CCSD addresses brain tumor segmentation from multi-modal MRI under missing modalities by introducing a shared-specific encoder-decoder with two self-distillation strategies. HMSD transfers knowledge across modality hierarchies from full to partial modality sets, while DMCD simulates progressive modality dropout along a criticality-informed path to boost robustness. Evaluations on BraTS benchmarks show state-of-the-art performance and strong stability across diverse missing-modality scenarios, with ablations confirming the contribution of each distillation component. This approach offers a practical, scalable solution for clinical settings where complete multi-modal data are often unavailable, and it can extend to other multi-modal medical imaging tasks with minimal architectural changes.

Abstract

The accurate segmentation of brain tumors from multi-modal MRI is critical for clinical diagnosis and treatment planning. While integrating complementary information from various MRI sequences is a common practice, the frequent absence of one or more modalities in real-world clinical settings poses a significant challenge, severely compromising the performance and generalizability of deep learning-based segmentation models. To address this challenge, we propose a novel Cross-Modal Compositional Self-Distillation (CCSD) framework that can flexibly handle arbitrary combinations of input modalities. CCSD adopts a shared-specific encoder-decoder architecture and incorporates two self-distillation strategies: (i) a hierarchical modality self-distillation mechanism that transfers knowledge across modality hierarchies to reduce semantic discrepancies, and (ii) a progressive modality combination distillation approach that enhances robustness to missing modalities by simulating gradual modality dropout during training. Extensive experiments on public brain tumor segmentation benchmarks demonstrate that CCSD achieves state-of-the-art performance across various missing-modality scenarios, with strong generalization and stability.

Figures (5)

• Figure 1: Left: Traditional methods handle modality missing scenarios but lack interaction mechanisms among different modality combinations, resulting in significant performance drops when fewer modalities are available. Right: We propose a cross-modal combination self-distillation approach that introduces two strategies to enable knowledge transfer across hierarchical modality combinations, and simulates modality missing during training to improve robustness and maintain performance under partial modality inputs.
• Figure 2: Overview. Left: We employs two encoders to capture both shared and specific features for each modality. For all possible modality combinations, these two types of features are concatenated along both feature and channel dimensions, followed by a lightweight convolutional layer to obtain the fused features for the corresponding modality combination. Based on the fused features, we implement Hierarchical Modality Self-Distillation and Decremental Modality Combination Distillation. The two distillation losses, together with the segmentation loss computed from the decoder using the fused features, are jointly used to optimize the model parameters. During inference, the model can adapt to various scenarios involving missing modalities.

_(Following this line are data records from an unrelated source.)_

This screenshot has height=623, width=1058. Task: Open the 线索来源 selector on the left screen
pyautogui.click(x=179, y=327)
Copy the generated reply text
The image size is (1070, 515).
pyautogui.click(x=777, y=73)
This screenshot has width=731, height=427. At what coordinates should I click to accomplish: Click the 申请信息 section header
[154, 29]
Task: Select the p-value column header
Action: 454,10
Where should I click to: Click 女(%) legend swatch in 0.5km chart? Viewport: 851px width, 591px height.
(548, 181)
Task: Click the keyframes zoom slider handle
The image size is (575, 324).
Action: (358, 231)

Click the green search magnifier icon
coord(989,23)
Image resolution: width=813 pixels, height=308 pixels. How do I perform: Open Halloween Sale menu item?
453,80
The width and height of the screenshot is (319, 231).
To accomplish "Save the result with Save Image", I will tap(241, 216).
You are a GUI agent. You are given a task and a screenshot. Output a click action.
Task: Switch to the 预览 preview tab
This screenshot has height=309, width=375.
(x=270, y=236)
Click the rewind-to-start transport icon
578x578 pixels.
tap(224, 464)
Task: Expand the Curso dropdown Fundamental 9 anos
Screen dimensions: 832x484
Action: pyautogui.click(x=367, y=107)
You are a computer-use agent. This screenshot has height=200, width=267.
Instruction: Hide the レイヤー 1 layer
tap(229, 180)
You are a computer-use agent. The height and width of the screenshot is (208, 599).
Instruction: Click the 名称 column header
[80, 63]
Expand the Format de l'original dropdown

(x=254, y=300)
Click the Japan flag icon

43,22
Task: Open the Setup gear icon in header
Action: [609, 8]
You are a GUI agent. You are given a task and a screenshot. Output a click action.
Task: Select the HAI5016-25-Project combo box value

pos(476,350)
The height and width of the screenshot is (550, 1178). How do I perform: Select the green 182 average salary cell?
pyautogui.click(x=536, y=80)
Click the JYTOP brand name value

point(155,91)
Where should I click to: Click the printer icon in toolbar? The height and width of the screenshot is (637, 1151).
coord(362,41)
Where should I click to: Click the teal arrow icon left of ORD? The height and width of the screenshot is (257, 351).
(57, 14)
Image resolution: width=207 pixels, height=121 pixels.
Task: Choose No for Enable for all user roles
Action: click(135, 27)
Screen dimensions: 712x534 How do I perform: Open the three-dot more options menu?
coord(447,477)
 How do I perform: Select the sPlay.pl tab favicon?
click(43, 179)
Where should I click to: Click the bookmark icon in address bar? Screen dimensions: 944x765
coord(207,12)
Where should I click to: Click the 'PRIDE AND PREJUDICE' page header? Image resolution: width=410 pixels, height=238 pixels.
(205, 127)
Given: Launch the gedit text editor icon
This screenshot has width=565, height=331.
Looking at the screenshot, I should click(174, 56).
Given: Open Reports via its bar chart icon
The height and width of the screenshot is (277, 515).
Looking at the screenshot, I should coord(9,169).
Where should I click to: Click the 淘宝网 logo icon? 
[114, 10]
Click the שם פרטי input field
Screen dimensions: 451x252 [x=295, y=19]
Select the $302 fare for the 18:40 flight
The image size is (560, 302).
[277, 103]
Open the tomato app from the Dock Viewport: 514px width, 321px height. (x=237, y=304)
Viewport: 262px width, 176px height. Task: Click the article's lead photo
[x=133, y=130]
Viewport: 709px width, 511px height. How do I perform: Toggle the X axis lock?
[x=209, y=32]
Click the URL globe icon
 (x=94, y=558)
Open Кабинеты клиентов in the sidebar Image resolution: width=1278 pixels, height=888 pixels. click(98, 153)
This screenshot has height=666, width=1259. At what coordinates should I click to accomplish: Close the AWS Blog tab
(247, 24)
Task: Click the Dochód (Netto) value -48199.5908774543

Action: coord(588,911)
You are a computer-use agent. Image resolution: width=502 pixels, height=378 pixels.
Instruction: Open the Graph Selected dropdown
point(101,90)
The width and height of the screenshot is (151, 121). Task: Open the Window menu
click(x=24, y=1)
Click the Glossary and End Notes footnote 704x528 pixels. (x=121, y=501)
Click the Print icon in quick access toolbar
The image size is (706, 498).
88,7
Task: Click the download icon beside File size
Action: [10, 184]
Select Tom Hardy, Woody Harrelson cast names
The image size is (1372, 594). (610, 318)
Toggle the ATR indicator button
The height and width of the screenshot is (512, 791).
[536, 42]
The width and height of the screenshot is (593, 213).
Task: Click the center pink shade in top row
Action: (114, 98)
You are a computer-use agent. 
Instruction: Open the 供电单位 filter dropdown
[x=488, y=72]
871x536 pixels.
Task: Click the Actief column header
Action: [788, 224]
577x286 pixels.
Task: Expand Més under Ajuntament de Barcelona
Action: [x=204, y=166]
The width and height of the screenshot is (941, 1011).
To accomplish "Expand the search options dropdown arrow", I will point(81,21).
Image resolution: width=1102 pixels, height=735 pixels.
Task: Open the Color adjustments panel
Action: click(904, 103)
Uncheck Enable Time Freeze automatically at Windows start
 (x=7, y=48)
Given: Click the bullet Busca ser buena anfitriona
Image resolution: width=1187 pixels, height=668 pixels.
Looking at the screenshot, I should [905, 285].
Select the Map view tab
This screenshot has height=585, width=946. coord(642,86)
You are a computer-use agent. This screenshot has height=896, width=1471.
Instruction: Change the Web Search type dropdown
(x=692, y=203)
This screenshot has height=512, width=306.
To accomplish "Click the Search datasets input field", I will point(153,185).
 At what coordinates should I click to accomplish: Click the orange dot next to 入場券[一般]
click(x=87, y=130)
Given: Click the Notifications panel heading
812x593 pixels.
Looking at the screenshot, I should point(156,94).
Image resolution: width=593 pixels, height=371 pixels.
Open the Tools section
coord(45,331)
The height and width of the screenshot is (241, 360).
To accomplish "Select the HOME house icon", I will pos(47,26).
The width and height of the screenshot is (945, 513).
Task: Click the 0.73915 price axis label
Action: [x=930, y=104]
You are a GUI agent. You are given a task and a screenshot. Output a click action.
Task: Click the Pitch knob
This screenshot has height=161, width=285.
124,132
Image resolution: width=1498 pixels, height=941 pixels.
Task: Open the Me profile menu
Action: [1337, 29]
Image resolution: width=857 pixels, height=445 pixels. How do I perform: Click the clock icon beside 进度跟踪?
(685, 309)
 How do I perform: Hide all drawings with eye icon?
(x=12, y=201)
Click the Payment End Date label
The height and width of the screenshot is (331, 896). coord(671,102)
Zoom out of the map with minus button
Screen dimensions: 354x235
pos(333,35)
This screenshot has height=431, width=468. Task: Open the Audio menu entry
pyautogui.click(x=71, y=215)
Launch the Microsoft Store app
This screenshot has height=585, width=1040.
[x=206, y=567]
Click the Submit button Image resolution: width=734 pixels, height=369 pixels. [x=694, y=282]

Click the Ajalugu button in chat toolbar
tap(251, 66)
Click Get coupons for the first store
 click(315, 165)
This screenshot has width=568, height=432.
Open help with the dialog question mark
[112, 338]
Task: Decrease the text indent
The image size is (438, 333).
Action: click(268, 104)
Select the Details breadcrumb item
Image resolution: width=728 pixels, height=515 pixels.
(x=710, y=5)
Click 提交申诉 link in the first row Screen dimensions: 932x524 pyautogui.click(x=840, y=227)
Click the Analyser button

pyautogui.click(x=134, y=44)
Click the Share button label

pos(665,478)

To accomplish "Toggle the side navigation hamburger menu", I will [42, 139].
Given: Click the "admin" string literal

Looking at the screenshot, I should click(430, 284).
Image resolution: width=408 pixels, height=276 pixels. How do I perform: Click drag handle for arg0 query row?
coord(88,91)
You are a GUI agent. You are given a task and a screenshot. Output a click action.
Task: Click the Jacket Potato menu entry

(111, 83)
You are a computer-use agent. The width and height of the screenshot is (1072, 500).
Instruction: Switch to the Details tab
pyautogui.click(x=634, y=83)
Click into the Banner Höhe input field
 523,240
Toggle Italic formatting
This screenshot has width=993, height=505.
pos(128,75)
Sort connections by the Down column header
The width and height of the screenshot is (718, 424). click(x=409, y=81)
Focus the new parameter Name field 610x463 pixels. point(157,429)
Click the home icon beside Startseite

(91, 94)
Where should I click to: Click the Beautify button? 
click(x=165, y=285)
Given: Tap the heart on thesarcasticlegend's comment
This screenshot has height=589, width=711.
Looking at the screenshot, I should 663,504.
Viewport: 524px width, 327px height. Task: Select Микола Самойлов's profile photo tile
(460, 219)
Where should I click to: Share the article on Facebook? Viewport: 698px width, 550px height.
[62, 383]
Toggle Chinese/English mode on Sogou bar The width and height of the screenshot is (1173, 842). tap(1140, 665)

Right: Algorithmic illustration of DMCD. $\mathcal{S}_N^n$: under ideal conditions with $N$ modalities, the set of all cases containing only $n$ modalities. $\mathcal{S}_i$: a specific modality combination, $\tau$: temperature.
• Figure 3: Visualization. Green: edema; yellow: enhancing tumor; and red: necrotic and non-enhancing tumor core. GT: Ground Truth.
• Figure 4: Comparison of average Dice scores across varying numbers of modalities.
• Figure 5: Comparison of AURC scores among our method and four baseline methods on the three segmentation tasks: ET, TC, and WT. AURC evaluates the overall performance and robustness of a model under varying degrees of modality missing by computing the area under the curve of average Dice scores with respect to the number of available modalities. A higher AURC indicates better stability and performance, especially when modalities are missing.